-- START OF INPUT RECORDS --

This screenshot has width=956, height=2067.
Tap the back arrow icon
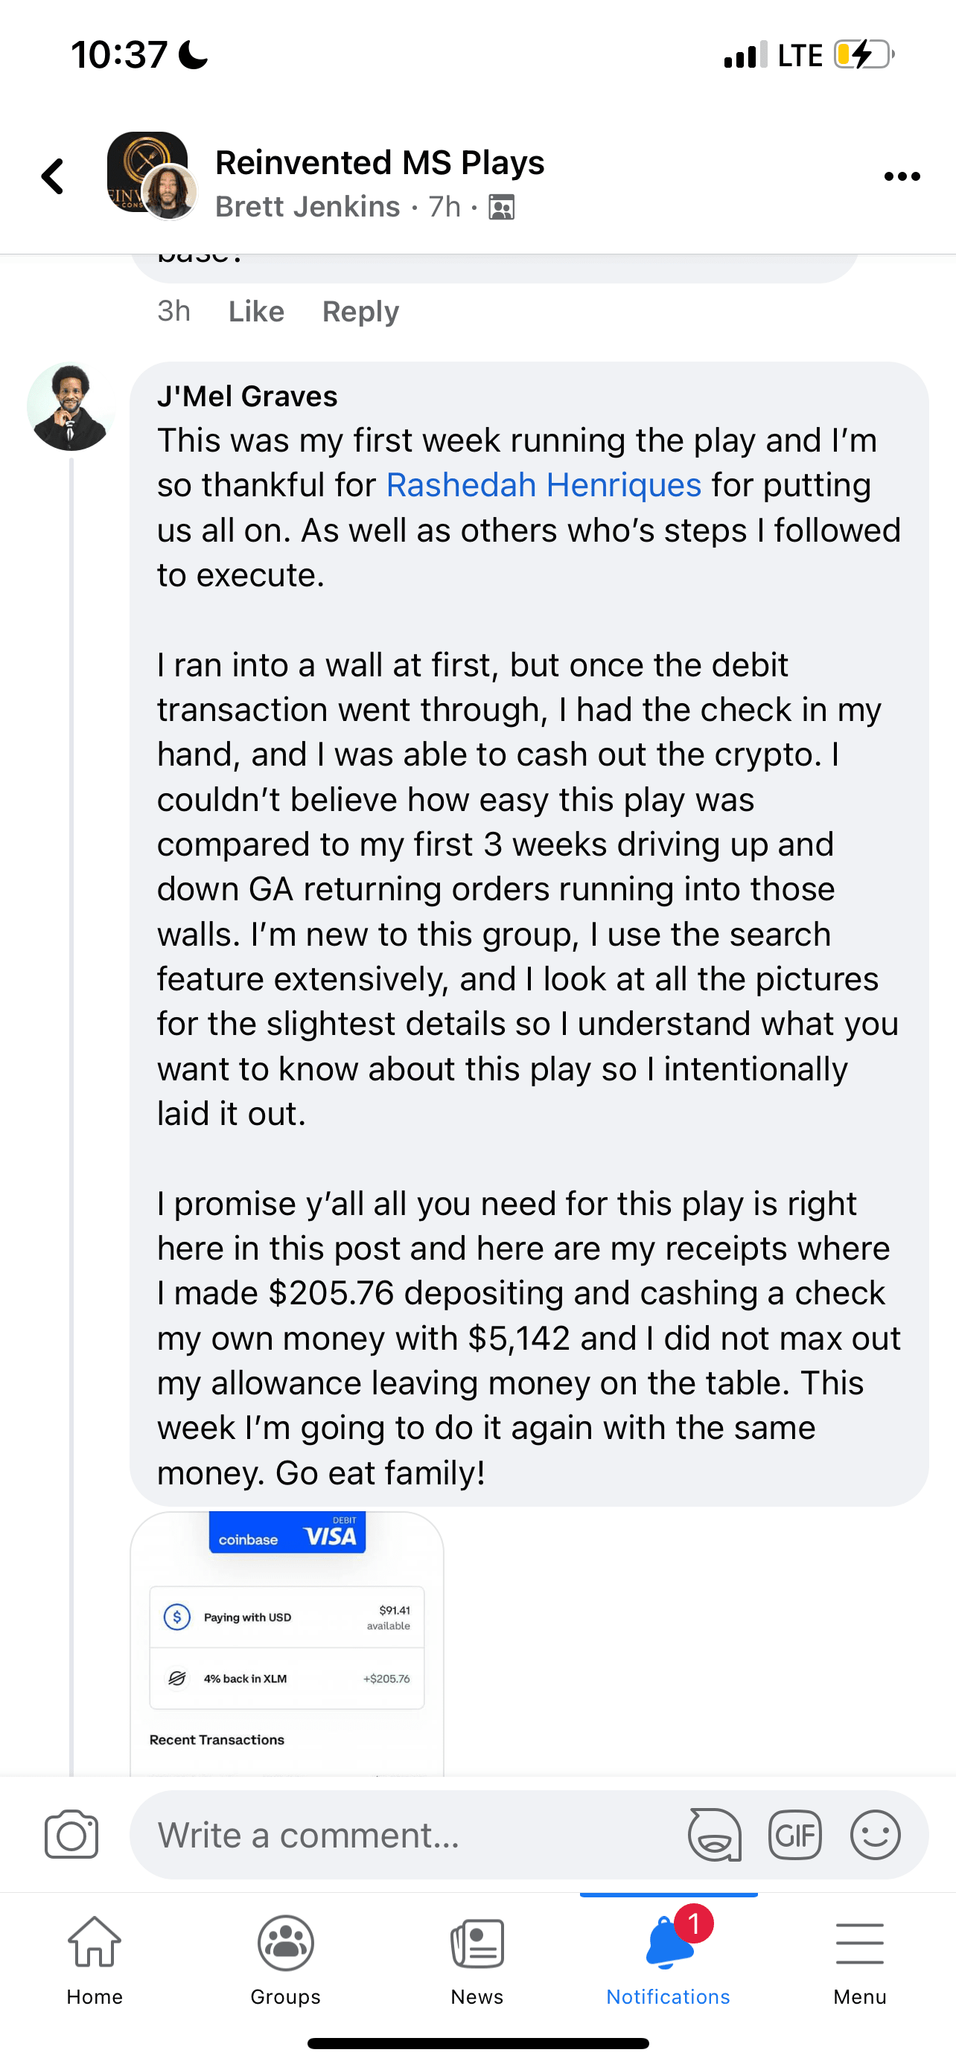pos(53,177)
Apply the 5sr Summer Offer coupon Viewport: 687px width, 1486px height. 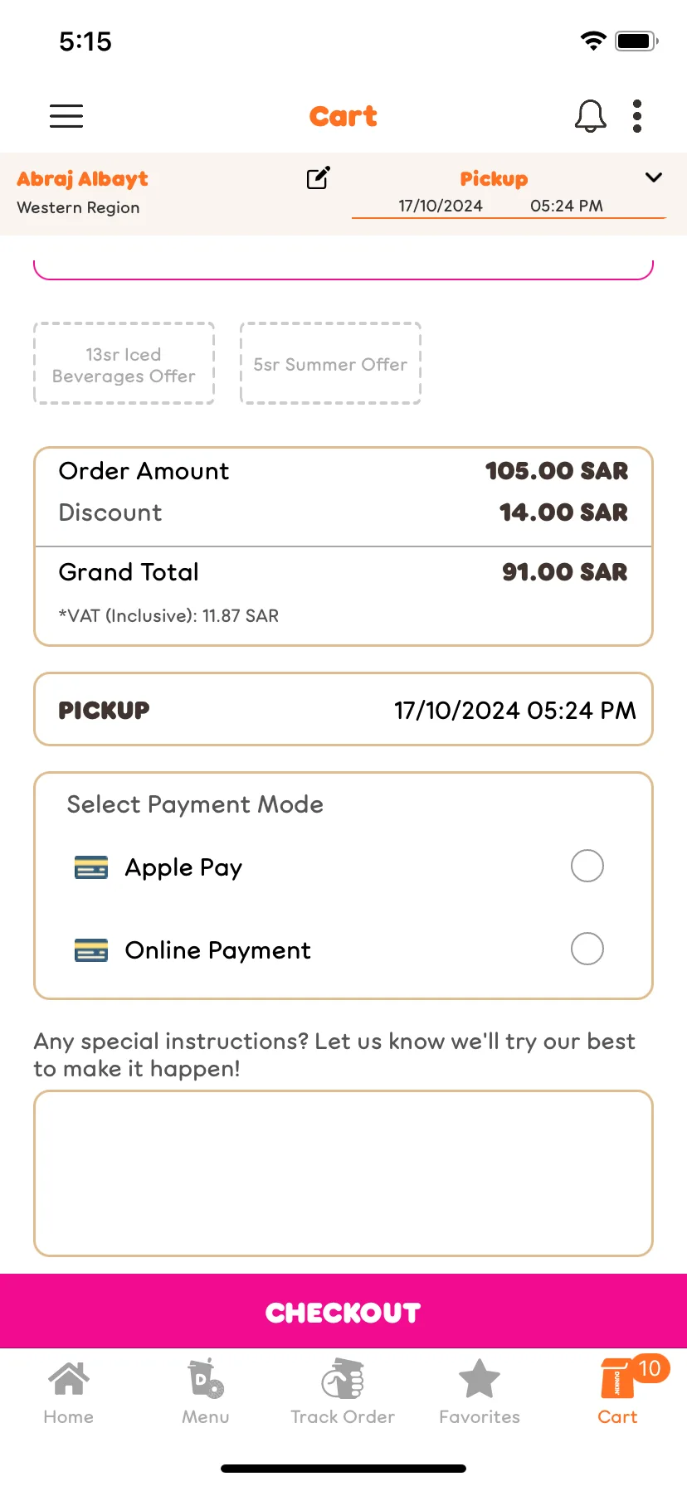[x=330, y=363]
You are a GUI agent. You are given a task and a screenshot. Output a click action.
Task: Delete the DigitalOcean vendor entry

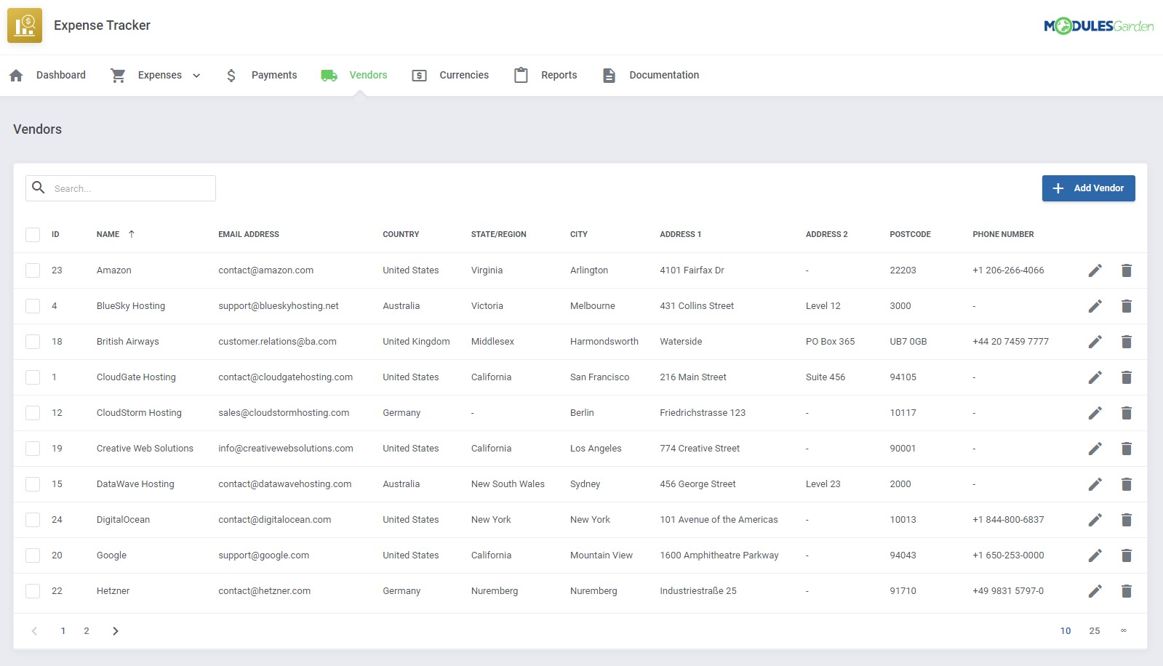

-- END OF INPUT RECORDS --

**CHALLENGE:** Collect every line above that contains the word "screenshot", matching case exactly.

**RESULT OF THE TASK:**
This screenshot has width=956, height=2067.
You are a GUI agent. You are given a task and a screenshot. Output a click action.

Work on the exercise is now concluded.